Selain berpengaruh ke pasar valuta asing, COVID-19 juga berpengaruh terhadap penerbitan SBN. Khususnya negara-negara berkembang di Asia Tenggara seperti Indonesia. Selama belum ada bukti bahwa wabah telah tertanggulangi, maka investor kemungkinan bakal terus menunda penanaman modal. Virus corona berdampak pada perilaku investor global terhadap kepemilikan investasi mereka di berbagai negara, dan cenderung jual (outflow) terlebih dahulu. Namun dengan kebutuhan kas yang semakin meningkat dalam rangka menaggulangi pandemi ini, kebijakan TDR mungkin akan lebih condong untuk menjual SBN. Kebijakan ini digaransi oleh keputusan Bank Indonesia sebagai last resort yaitu dengan melalukan pembelian SBN jangka panjang di pasar perdana saat investasi di Indonesia mengalami penurunan akibat investor takut untuk membeli SBN.

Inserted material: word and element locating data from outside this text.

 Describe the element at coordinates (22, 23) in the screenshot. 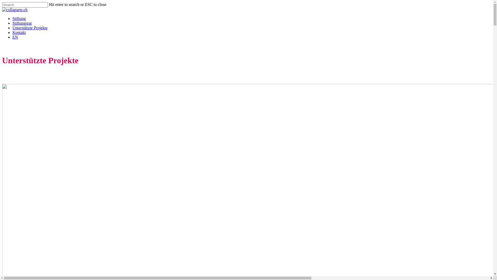

I see `'Stiftungsrat'` at that location.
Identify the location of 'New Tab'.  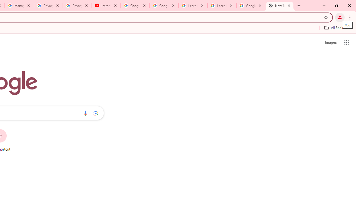
(280, 6).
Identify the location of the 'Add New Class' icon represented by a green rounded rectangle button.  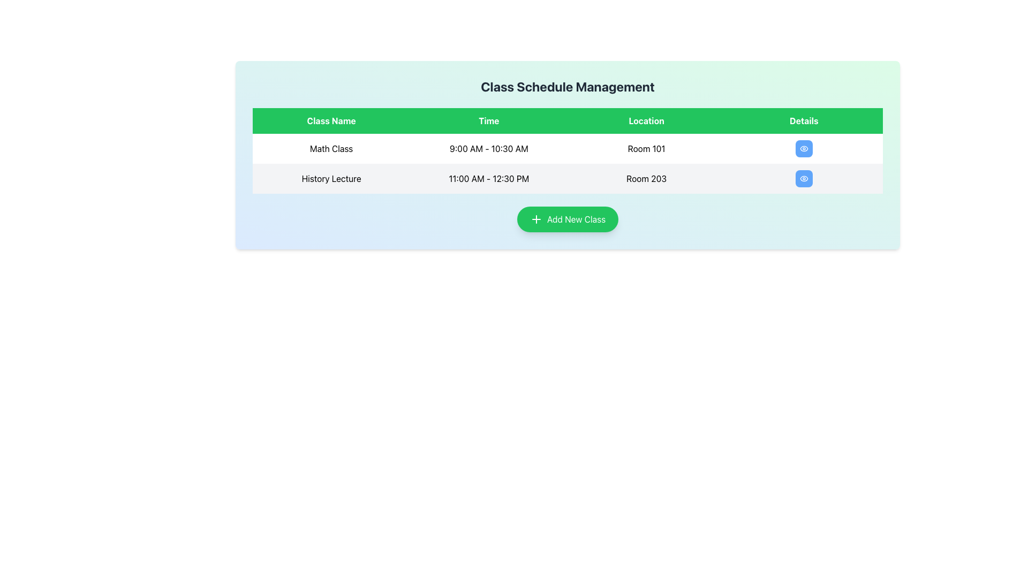
(536, 219).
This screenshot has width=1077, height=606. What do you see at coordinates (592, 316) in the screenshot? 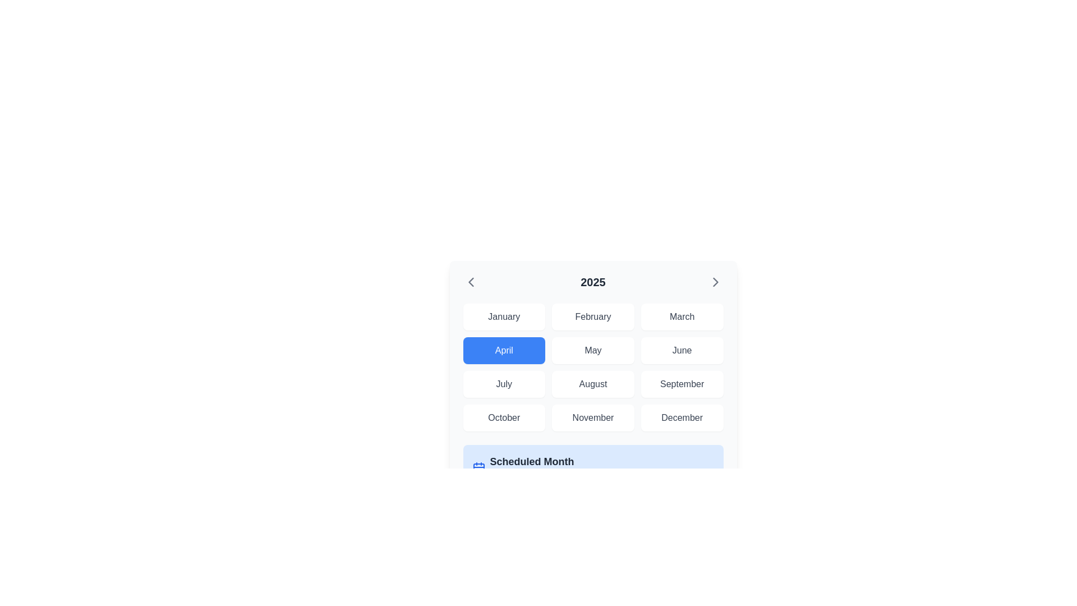
I see `the 'February' button in the calendar interface` at bounding box center [592, 316].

Pembelian SBN jangka panjang tersebut dilakukan untuk membantu pemerintah dalam membiayai penanganan penyebaran virus corona. Langkah ini merupakan last resort bukan dalam rangka bail-out. Pembelian ini dilakukan dalam hal kapasitas pasar tidak dapat menyerap seluruh SBN yang diterbitkan pemerintah karena yield tinggi dan tidak rasional.